◆ YOUR GOAL
Carry on the forum thread about burning unseasoned firewood, starting right after its final line.

╭─ STUDY TEXT

# Mixing dry and wet to burn?



## awfarmington (Oct 1, 2014)

Here's our deal. We have mostly un-seasoned wood (between 25% to 35%) maple, oak, and some wood I have no clue. 

Our house is very old and drafty, with gas bills being as high as $750 once month (no, not a typo!) and electric as high as $250 since we were also running space heaters. If the winter will be just as nasty, as they are saying, we gotta change our heat source. 

I am thinking about using the lowest moisture wood first, throwing in cut up wood pallets. Also, thinking about stacking the higher moisture wood on pallets in the basement where the stove will be, to dry is quicker? Kinda like a kiln??

Does my plan seem feasible? We will be better prepared for next season of course, but this year is what I'm most worried about.


----------



## pen (Oct 1, 2014)

One does what one has to.  To be honest, what you describe is probably the majority of wood burners situations, and they think they are doing well just because they have enough wood on hand to get through the season!

In all, you are ahead of the game, not in fuel, but in the knowledge that there is room to improve.  Since you are of that state of mind, you will also be more cognizant of the issues involved with burning wood that isn't as seasoned as one would wish it to be.

Are you cleaning your own chimney?  I hope you are able to, and if so, do it often and keep us posted with any questions (monthly is a decent schedule until you can prove to yourself that things are consistent enough / good enough that it can be extended)... Keep us posted, and we can help with that.

Is your chimney lined with a stainless liner?  Or do you have a class A chimney?  Is everything up to snuff with an install?

If all these things come together in regards to safety, you can make the best out of the wood you have safely, it'll just take some extra work on your part this year.  Most all of us started out in the same boat.  Some made it through by luck, others solidified the deal with cautious measures.  Since you are here, it sounds like you'll fall towards the cautious-safe side.

Good luck,

pen


----------



## awfarmington (Oct 1, 2014)

pen said:


> One does what one has to.  To be honest, what you describe is probably the majority of wood burners situations, and they think they are doing well just because they have enough wood on hand to get through the season!
> 
> In all, you are ahead of the game, not in fuel, but in the knowledge that there is room to improve.  Since you are of that state of mind, you will also be more cognizant of the issues involved with burning wood that isn't as seasoned as one would wish it to be.

╰─
╭─ DATA SECTION

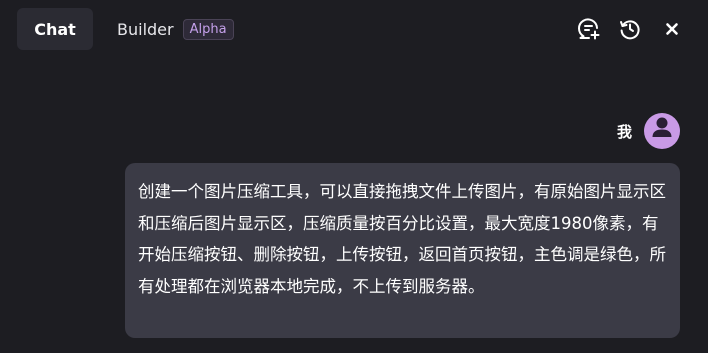 The image size is (708, 353). I want to click on user-icon, so click(662, 131).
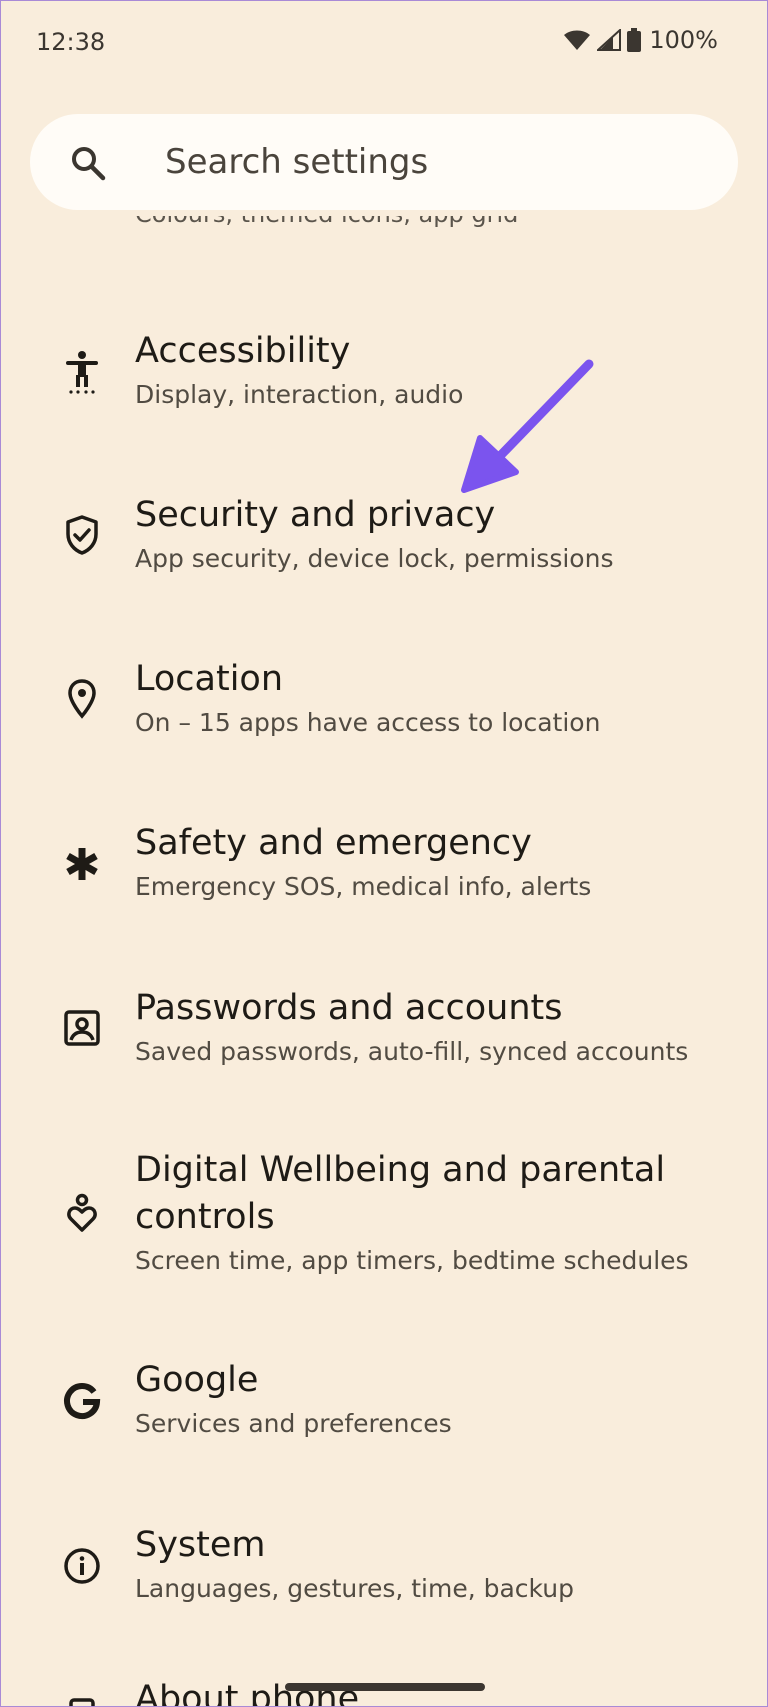  Describe the element at coordinates (326, 231) in the screenshot. I see `partial-subtitle: Colours, themed icons, app grid` at that location.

╰─

◆ RESULT
> 
> ...



It has a flexible liner, that up until this year, was used for the gas furnace. 

I grew up on wood heat, but as a child didn't pay attention to the 411 on burning. I'm JUST recently learning that's it's like a science/art.


----------



## prezes13 (Oct 1, 2014)

My opinion is that you would be better off burning compressed wood fuel bricks.  The wet wood will give you a lot of fight and less heat.  Let it season for another year.  That's what I did last year.  In February all I had left was a cord and a half of wet maple.  I bought one ton of  Eco bricks and left the maple for this year.


----------



## awfarmington (Oct 1, 2014)

I was just reading up on the eco bricks. They claim to burn longer than cord wood, true or false?


----------



## prezes13 (Oct 1, 2014)

I think it's true.  You have to think about them as a super dry wood.  I loved them so much that I am planing on buying another ton or two for this year.  Have to be carefully with them because they do burn hot.  In a shoulder season when it was about 45 degrees outside I started my stove cold with 10 Eco Bricks at 5:30 pm and at 6:30 am when I was leaving for work fan on my stove was still running.


----------



## awfarmington (Oct 1, 2014)

So what would be the difference between burning wood pallets and bricks, since both get quite hot? I have access to thicker wood pallets, and standard thin wood as well.


----------



## prezes13 (Oct 1, 2014)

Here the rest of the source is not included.